Die Entwicklung an den Märkten wird aktuell nur von extrem wenigen Titeln getragen. Small Caps seien nicht mehr gefragt und Value-Sektoren stehen unter Druck. China erscheint ungeliebt und stark unterinvestiert. Mega-Cap-Technologiewerte sind jedoch robust und profitieren von KI-Trends. Die Renditen gehen allerdings nur auf eine Handvoll von Aktien zurück. «Der VIX Index notiert unter 16, aber die Bewertungen – insbesondere von hoch kapitalisierten Qualitäts- und von Wachstumstiteln – erscheinen sehr hoch und sind möglicherweise nicht auf Dauer haltbar, wenn die Inflation und die Zinsen in Zukunft hoch bleiben. Wir müssen uns im derzeit entstehenden Umfeld behaupten und rechnen zum Jahresende hin mit Volatilität», schreibt Eiswert.
Eine Rezession drohe zwar nach wie vor und eine lautstarke Minderheit an den Märkten rechne mit einer Zinssenkung der Fed in diesem Jahr. «Wir denken aber auch an das nicht ganz so offensichtliche Risiko, dass die Inflationsangst durch Stimulierungsmassnahmen in China, die Energiepolitik der Opec und einfache saisonale Effekte in Europa wieder wachsen könnte.

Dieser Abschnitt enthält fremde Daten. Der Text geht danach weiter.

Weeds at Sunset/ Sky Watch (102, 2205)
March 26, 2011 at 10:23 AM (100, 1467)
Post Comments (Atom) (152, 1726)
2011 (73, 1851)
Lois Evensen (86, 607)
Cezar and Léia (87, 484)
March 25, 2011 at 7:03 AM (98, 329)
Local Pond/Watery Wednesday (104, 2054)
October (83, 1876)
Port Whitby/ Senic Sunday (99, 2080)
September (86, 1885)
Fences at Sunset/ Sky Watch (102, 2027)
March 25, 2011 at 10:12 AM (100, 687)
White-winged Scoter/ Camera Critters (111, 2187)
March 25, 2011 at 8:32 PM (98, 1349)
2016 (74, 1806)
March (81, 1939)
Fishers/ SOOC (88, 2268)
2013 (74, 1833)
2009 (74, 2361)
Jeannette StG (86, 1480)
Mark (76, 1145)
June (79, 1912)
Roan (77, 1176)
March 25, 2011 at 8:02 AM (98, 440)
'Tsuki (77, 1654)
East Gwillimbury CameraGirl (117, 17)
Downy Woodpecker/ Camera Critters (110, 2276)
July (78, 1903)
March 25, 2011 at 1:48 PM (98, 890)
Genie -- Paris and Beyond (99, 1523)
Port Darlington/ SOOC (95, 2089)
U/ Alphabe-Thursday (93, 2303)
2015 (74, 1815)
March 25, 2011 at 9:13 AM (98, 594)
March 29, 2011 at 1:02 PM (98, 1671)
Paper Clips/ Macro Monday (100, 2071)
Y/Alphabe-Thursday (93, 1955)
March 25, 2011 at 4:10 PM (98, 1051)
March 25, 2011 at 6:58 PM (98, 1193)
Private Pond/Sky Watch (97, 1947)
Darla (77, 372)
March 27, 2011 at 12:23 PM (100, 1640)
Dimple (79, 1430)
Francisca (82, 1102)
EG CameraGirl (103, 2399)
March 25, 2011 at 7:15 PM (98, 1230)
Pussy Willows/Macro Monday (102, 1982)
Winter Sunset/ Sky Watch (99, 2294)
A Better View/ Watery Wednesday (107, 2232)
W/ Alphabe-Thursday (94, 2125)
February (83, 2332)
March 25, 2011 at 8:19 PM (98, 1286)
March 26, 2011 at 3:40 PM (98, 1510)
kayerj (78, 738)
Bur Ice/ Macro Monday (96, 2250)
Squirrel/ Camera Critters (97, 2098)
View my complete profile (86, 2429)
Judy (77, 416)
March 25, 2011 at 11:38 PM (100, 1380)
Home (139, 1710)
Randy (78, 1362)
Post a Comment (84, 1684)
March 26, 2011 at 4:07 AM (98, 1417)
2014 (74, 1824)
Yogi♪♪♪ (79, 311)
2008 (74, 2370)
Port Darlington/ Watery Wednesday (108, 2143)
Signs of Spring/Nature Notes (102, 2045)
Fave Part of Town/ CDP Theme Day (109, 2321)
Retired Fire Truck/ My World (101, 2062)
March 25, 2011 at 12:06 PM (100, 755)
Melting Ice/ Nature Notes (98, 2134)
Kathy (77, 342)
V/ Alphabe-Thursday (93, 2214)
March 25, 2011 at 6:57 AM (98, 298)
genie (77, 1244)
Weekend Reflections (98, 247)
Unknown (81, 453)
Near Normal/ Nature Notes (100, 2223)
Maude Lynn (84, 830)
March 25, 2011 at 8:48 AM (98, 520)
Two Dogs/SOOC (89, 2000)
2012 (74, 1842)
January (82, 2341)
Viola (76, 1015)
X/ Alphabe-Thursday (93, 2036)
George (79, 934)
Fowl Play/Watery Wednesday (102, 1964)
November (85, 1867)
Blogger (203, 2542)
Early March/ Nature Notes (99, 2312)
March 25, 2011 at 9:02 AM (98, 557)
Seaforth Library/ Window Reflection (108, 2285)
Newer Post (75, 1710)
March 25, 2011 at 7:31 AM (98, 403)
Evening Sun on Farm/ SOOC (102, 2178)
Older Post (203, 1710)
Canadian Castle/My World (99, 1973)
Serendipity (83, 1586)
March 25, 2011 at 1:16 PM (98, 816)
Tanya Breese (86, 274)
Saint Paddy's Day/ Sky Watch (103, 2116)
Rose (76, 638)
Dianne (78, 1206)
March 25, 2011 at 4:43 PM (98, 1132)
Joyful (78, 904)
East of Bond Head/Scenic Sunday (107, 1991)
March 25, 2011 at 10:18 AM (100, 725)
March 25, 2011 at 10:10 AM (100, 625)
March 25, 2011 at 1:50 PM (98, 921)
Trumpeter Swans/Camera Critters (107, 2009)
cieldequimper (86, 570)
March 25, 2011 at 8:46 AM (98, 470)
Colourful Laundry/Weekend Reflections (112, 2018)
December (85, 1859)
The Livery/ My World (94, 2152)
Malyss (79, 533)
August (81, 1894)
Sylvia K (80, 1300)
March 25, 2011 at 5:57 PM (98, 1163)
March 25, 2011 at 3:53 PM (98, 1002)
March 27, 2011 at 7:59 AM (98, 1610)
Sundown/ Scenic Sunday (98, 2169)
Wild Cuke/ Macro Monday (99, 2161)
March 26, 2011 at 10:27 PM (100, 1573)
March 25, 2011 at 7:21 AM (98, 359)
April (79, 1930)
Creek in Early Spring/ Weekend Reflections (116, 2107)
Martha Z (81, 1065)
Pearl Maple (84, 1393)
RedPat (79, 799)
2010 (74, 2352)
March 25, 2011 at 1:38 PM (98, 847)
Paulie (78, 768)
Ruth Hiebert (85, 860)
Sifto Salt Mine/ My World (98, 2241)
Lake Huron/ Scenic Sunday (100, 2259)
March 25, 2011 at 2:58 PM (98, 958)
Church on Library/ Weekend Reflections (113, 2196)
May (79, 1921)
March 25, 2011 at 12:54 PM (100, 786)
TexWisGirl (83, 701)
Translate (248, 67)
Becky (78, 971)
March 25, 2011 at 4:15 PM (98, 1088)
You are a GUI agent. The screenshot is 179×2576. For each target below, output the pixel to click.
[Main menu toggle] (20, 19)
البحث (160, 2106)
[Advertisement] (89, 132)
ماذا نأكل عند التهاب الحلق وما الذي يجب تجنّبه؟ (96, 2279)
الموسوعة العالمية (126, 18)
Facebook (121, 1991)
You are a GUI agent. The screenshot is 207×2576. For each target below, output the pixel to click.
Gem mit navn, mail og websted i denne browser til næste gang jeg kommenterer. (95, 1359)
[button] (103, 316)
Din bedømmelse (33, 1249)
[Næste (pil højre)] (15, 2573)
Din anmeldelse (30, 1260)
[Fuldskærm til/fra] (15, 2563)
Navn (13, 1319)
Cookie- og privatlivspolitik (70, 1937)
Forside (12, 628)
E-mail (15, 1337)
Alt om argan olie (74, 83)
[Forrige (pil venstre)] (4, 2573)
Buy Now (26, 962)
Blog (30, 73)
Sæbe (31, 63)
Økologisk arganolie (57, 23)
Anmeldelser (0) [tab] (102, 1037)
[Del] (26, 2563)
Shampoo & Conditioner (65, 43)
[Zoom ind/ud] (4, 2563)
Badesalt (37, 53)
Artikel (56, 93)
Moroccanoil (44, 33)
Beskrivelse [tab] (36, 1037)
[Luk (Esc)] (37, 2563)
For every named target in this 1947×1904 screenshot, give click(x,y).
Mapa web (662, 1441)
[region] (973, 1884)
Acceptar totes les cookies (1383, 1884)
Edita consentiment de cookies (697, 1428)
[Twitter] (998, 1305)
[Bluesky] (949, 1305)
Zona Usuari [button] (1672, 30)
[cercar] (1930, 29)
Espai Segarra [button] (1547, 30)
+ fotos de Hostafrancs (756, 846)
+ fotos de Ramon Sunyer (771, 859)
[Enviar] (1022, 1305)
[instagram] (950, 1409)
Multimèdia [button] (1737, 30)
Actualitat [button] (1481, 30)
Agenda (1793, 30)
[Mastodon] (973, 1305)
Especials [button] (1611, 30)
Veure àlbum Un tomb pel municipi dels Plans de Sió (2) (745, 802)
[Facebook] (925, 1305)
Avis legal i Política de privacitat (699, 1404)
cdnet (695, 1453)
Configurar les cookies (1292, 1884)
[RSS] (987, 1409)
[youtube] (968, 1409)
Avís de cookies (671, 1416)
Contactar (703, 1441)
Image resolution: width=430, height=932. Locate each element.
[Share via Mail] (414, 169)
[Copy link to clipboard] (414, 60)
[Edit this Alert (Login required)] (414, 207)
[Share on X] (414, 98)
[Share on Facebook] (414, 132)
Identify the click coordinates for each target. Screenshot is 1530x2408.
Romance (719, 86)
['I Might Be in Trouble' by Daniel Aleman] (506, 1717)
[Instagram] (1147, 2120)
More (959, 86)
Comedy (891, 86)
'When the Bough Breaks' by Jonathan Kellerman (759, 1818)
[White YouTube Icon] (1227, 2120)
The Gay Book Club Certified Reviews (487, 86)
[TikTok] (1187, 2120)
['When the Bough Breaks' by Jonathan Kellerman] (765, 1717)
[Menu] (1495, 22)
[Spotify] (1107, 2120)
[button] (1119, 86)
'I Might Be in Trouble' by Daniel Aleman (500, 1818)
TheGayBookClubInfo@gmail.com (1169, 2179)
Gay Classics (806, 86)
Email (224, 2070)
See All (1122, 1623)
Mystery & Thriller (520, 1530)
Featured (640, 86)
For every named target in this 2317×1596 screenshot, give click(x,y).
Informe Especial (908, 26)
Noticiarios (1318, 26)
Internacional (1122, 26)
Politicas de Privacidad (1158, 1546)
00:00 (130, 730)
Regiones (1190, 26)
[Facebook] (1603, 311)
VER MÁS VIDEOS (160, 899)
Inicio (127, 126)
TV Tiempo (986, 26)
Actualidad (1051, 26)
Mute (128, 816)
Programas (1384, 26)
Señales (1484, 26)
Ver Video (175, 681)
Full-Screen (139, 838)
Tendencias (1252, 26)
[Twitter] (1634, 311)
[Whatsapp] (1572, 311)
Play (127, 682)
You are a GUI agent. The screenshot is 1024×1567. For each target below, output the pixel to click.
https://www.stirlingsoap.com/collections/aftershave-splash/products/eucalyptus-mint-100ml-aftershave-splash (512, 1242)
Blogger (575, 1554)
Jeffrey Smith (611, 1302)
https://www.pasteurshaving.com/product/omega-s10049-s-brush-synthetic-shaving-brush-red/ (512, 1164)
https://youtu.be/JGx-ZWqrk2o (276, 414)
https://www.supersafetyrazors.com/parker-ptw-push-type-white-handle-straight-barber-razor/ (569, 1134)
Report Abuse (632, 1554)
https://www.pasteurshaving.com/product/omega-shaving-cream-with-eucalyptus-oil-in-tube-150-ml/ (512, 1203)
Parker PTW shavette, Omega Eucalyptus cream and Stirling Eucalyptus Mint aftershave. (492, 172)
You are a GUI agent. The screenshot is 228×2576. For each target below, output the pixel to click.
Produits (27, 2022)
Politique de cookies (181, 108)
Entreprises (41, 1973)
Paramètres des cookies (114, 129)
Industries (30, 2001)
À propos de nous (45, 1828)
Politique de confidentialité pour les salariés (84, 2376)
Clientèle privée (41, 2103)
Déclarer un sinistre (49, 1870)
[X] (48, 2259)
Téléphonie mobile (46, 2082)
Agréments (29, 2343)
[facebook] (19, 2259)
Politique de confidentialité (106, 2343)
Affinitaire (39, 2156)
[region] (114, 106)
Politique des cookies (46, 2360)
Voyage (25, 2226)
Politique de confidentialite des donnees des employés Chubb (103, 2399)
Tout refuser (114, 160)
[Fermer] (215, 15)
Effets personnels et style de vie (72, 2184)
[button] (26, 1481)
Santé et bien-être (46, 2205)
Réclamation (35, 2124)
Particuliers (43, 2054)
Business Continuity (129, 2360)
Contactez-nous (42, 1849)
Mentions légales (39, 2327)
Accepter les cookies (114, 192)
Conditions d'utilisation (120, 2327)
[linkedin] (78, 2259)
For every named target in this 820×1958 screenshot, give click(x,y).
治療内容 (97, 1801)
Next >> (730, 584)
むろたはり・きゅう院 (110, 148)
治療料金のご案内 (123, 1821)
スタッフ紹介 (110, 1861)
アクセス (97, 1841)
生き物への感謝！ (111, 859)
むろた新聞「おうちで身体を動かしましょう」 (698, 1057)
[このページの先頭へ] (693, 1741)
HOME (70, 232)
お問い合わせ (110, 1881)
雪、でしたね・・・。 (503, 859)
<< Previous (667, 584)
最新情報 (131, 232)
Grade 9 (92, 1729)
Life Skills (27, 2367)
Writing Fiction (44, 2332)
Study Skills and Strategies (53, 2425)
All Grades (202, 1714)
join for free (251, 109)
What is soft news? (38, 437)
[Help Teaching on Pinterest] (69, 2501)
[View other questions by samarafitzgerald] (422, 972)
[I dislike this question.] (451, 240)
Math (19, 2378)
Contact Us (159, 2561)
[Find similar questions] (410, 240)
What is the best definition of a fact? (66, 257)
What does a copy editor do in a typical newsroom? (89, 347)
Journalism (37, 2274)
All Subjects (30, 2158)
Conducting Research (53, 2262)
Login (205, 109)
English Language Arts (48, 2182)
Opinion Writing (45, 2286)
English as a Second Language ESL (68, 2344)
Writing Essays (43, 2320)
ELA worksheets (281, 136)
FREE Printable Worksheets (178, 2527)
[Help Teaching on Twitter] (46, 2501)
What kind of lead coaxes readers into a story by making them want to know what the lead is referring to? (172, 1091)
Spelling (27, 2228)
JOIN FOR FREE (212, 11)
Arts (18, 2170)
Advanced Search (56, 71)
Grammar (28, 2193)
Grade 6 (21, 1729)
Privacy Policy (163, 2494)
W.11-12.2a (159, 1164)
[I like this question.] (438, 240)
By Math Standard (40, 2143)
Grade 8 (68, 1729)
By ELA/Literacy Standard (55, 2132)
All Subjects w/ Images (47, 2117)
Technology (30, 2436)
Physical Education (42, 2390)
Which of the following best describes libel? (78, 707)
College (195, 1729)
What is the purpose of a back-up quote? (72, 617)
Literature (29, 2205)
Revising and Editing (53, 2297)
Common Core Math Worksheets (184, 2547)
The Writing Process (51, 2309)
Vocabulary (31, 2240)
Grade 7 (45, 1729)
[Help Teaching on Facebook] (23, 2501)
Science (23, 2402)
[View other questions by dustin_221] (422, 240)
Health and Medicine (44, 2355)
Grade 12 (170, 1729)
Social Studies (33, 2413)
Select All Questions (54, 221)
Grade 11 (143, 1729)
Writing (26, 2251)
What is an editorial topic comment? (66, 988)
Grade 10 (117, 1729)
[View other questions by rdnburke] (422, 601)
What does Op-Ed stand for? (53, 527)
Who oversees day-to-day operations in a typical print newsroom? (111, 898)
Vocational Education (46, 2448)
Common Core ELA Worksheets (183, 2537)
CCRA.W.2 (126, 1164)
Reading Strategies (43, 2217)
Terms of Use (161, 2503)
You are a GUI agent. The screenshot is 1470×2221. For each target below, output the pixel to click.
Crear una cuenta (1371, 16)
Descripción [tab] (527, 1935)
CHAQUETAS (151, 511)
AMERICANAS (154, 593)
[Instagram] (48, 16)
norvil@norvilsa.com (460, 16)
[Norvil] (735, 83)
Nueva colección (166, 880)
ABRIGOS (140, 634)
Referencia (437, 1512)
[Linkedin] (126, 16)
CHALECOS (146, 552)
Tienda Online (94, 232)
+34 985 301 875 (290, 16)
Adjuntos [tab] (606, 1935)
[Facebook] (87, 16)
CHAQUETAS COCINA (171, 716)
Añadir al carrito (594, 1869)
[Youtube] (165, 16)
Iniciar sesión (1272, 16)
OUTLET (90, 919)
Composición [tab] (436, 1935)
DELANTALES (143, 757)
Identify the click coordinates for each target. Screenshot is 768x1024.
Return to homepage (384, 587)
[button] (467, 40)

Der Winter naht. Deshalb halten wir es für klug, Positionen in Rohstoffen zu halten und die Vorzüge eines defensiveren Engagements zu nutzen, wenn Aktien so günstig sind. Der Herbst wird eine interessante Zeit des Jahres sein, in der wir beobachten können, wie sich die Marktpositionierung entwickelt.»